- What you should do -
The listing below should be copied in full, word for word.

*** Material for this task ***

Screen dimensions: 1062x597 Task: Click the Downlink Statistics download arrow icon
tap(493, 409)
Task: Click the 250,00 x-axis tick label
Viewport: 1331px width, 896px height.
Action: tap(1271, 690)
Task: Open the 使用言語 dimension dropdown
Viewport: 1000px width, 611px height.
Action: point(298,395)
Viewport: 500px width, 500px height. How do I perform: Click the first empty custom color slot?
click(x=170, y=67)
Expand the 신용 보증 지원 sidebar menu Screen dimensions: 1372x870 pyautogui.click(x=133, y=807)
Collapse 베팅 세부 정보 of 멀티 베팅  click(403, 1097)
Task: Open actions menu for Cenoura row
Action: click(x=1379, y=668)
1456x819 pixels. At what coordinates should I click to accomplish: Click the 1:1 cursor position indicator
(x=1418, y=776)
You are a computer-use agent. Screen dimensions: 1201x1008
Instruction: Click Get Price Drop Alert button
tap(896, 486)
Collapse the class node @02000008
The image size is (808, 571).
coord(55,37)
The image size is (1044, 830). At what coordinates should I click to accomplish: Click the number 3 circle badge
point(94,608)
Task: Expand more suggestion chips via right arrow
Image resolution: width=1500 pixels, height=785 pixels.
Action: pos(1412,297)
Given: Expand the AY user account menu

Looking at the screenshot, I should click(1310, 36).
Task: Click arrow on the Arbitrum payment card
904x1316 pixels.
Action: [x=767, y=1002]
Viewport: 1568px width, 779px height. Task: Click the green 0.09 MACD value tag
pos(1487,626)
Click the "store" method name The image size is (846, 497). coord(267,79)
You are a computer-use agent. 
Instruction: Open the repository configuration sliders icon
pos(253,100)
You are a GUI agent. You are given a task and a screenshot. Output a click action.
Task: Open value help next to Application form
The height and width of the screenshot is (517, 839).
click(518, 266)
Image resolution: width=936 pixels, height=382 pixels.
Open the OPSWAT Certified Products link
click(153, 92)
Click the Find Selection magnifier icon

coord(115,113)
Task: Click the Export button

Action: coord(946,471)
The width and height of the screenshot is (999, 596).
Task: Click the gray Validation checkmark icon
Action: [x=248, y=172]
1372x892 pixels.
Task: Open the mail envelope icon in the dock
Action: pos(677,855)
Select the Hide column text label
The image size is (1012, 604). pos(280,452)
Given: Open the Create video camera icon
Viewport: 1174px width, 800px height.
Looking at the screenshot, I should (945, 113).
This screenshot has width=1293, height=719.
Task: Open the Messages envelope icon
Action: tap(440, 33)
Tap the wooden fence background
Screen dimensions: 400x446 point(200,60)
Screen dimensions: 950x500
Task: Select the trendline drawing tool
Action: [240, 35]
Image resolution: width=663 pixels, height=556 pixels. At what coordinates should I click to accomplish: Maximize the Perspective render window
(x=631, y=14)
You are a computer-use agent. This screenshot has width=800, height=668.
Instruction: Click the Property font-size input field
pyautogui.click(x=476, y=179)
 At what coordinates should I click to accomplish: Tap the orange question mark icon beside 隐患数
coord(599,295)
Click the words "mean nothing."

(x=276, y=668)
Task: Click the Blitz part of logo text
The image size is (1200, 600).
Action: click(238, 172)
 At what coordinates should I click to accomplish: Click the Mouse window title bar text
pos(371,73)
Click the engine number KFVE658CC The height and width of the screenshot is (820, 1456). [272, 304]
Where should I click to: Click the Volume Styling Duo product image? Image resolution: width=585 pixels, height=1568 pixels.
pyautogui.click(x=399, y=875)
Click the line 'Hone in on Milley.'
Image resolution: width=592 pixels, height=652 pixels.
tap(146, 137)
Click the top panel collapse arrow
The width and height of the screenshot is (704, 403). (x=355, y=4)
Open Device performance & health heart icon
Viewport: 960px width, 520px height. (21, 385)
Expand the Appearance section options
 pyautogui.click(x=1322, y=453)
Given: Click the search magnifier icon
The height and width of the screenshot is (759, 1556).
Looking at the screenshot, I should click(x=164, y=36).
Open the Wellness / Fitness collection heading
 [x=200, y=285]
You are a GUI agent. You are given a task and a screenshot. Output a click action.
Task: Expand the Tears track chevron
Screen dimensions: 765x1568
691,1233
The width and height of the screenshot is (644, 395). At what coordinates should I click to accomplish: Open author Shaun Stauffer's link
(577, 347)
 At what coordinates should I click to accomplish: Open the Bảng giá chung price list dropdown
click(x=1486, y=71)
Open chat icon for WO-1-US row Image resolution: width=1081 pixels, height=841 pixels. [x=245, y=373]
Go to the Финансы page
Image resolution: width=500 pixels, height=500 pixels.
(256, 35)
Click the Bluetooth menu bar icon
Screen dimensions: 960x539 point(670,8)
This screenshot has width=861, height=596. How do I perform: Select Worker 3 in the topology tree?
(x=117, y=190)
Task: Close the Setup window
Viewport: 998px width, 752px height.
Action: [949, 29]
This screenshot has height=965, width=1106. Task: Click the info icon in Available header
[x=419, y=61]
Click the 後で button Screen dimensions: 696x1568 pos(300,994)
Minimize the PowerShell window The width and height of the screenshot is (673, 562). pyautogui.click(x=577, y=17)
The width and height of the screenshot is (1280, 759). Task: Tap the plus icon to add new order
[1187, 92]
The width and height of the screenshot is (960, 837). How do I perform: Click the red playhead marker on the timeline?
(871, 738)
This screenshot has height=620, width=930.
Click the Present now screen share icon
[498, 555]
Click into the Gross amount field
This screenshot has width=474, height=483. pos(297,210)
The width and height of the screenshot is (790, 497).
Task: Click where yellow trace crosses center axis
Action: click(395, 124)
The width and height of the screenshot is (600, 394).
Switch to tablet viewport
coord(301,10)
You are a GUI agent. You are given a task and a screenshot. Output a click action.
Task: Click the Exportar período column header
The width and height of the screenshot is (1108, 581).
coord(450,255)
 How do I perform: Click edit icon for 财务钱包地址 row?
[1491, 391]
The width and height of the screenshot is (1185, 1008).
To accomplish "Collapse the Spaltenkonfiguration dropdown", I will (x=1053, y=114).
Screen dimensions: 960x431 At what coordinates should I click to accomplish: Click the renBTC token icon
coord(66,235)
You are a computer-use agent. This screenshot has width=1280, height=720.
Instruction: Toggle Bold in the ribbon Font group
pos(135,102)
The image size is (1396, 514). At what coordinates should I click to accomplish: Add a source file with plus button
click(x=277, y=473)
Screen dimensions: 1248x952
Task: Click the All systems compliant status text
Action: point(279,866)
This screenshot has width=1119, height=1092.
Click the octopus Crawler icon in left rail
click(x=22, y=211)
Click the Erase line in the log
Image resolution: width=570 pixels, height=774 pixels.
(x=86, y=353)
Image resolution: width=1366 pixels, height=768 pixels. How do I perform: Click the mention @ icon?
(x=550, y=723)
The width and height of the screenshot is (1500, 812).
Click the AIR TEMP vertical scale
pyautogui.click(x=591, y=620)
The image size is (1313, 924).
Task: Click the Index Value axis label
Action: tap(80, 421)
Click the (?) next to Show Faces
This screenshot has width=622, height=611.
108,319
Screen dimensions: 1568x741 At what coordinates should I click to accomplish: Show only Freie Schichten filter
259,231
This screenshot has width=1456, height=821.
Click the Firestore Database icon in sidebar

***

- Output of the exercise -
Screen dimensions: 1062x597 Task: Click the Downlink Statistics download arrow icon
tap(493, 409)
Task: Click the 250,00 x-axis tick label
Viewport: 1331px width, 896px height.
Action: tap(1271, 690)
Task: Open the 使用言語 dimension dropdown
Viewport: 1000px width, 611px height.
Action: point(298,395)
Viewport: 500px width, 500px height. How do I perform: Click the first empty custom color slot?
click(x=170, y=67)
Expand the 신용 보증 지원 sidebar menu Screen dimensions: 1372x870 pyautogui.click(x=133, y=807)
Collapse 베팅 세부 정보 of 멀티 베팅  click(403, 1097)
Task: Open actions menu for Cenoura row
Action: click(x=1379, y=668)
1456x819 pixels. At what coordinates should I click to accomplish: Click the 1:1 cursor position indicator
(x=1418, y=776)
You are a computer-use agent. Screen dimensions: 1201x1008
Instruction: Click Get Price Drop Alert button
tap(896, 486)
Collapse the class node @02000008
The image size is (808, 571).
coord(55,37)
The image size is (1044, 830). At what coordinates should I click to accomplish: Click the number 3 circle badge
point(94,608)
Task: Expand more suggestion chips via right arrow
Image resolution: width=1500 pixels, height=785 pixels.
Action: pos(1412,297)
Given: Expand the AY user account menu

Looking at the screenshot, I should click(1310, 36).
Task: Click arrow on the Arbitrum payment card
904x1316 pixels.
Action: [x=767, y=1002]
Viewport: 1568px width, 779px height. Task: Click the green 0.09 MACD value tag
pos(1487,626)
Click the "store" method name The image size is (846, 497). coord(267,79)
You are a computer-use agent. 
Instruction: Open the repository configuration sliders icon
pos(253,100)
You are a GUI agent. You are given a task and a screenshot. Output a click action.
Task: Open value help next to Application form
The height and width of the screenshot is (517, 839).
click(518, 266)
Image resolution: width=936 pixels, height=382 pixels.
Open the OPSWAT Certified Products link
click(153, 92)
Click the Find Selection magnifier icon

coord(115,113)
Task: Click the Export button

Action: coord(946,471)
The width and height of the screenshot is (999, 596).
Task: Click the gray Validation checkmark icon
Action: [x=248, y=172]
1372x892 pixels.
Task: Open the mail envelope icon in the dock
Action: pos(677,855)
Select the Hide column text label
The image size is (1012, 604). pos(280,452)
Given: Open the Create video camera icon
Viewport: 1174px width, 800px height.
Looking at the screenshot, I should (945, 113).
This screenshot has width=1293, height=719.
Task: Open the Messages envelope icon
Action: tap(440, 33)
Tap the wooden fence background
Screen dimensions: 400x446 point(200,60)
Screen dimensions: 950x500
Task: Select the trendline drawing tool
Action: [240, 35]
Image resolution: width=663 pixels, height=556 pixels. At what coordinates should I click to accomplish: Maximize the Perspective render window
(x=631, y=14)
You are a computer-use agent. This screenshot has width=800, height=668.
Instruction: Click the Property font-size input field
pyautogui.click(x=476, y=179)
 At what coordinates should I click to accomplish: Tap the orange question mark icon beside 隐患数
coord(599,295)
Click the words "mean nothing."

(x=276, y=668)
Task: Click the Blitz part of logo text
The image size is (1200, 600).
Action: click(238, 172)
 At what coordinates should I click to accomplish: Click the Mouse window title bar text
pos(371,73)
Click the engine number KFVE658CC The height and width of the screenshot is (820, 1456). [272, 304]
Where should I click to: Click the Volume Styling Duo product image? Image resolution: width=585 pixels, height=1568 pixels.
pyautogui.click(x=399, y=875)
Click the line 'Hone in on Milley.'
Image resolution: width=592 pixels, height=652 pixels.
tap(146, 137)
Click the top panel collapse arrow
The width and height of the screenshot is (704, 403). (x=355, y=4)
Open Device performance & health heart icon
Viewport: 960px width, 520px height. (21, 385)
Expand the Appearance section options
 pyautogui.click(x=1322, y=453)
Given: Click the search magnifier icon
The height and width of the screenshot is (759, 1556).
Looking at the screenshot, I should click(x=164, y=36).
Open the Wellness / Fitness collection heading
 [x=200, y=285]
You are a GUI agent. You are given a task and a screenshot. Output a click action.
Task: Expand the Tears track chevron
Screen dimensions: 765x1568
691,1233
The width and height of the screenshot is (644, 395). At what coordinates should I click to accomplish: Open author Shaun Stauffer's link
(577, 347)
 At what coordinates should I click to accomplish: Open the Bảng giá chung price list dropdown
click(x=1486, y=71)
Open chat icon for WO-1-US row Image resolution: width=1081 pixels, height=841 pixels. [x=245, y=373]
Go to the Финансы page
Image resolution: width=500 pixels, height=500 pixels.
(256, 35)
Click the Bluetooth menu bar icon
Screen dimensions: 960x539 point(670,8)
This screenshot has width=861, height=596. How do I perform: Select Worker 3 in the topology tree?
(x=117, y=190)
Task: Close the Setup window
Viewport: 998px width, 752px height.
Action: [949, 29]
This screenshot has height=965, width=1106. Task: Click the info icon in Available header
[x=419, y=61]
Click the 後で button Screen dimensions: 696x1568 pos(300,994)
Minimize the PowerShell window The width and height of the screenshot is (673, 562). pyautogui.click(x=577, y=17)
The width and height of the screenshot is (1280, 759). Task: Tap the plus icon to add new order
[1187, 92]
The width and height of the screenshot is (960, 837). How do I perform: Click the red playhead marker on the timeline?
(871, 738)
This screenshot has height=620, width=930.
Click the Present now screen share icon
[498, 555]
Click into the Gross amount field
This screenshot has width=474, height=483. pos(297,210)
The width and height of the screenshot is (790, 497).
Task: Click where yellow trace crosses center axis
Action: click(395, 124)
The width and height of the screenshot is (600, 394).
Switch to tablet viewport
coord(301,10)
You are a GUI agent. You are given a task and a screenshot. Output a click action.
Task: Click the Exportar período column header
The width and height of the screenshot is (1108, 581).
coord(450,255)
 How do I perform: Click edit icon for 财务钱包地址 row?
[1491, 391]
The width and height of the screenshot is (1185, 1008).
To accomplish "Collapse the Spaltenkonfiguration dropdown", I will (x=1053, y=114).
Screen dimensions: 960x431 At what coordinates should I click to accomplish: Click the renBTC token icon
coord(66,235)
You are a computer-use agent. This screenshot has width=1280, height=720.
Instruction: Toggle Bold in the ribbon Font group
pos(135,102)
The image size is (1396, 514). At what coordinates should I click to accomplish: Add a source file with plus button
click(x=277, y=473)
Screen dimensions: 1248x952
Task: Click the All systems compliant status text
Action: point(279,866)
This screenshot has width=1119, height=1092.
Click the octopus Crawler icon in left rail
click(x=22, y=211)
Click the Erase line in the log
Image resolution: width=570 pixels, height=774 pixels.
(x=86, y=353)
Image resolution: width=1366 pixels, height=768 pixels. How do I perform: Click the mention @ icon?
(x=550, y=723)
The width and height of the screenshot is (1500, 812).
Click the AIR TEMP vertical scale
pyautogui.click(x=591, y=620)
The image size is (1313, 924).
Task: Click the Index Value axis label
Action: tap(80, 421)
Click the (?) next to Show Faces
This screenshot has width=622, height=611.
108,319
Screen dimensions: 1568x741 At what coordinates should I click to accomplish: Show only Freie Schichten filter
259,231
This screenshot has width=1456, height=821.
Click the Firestore Database icon in sidebar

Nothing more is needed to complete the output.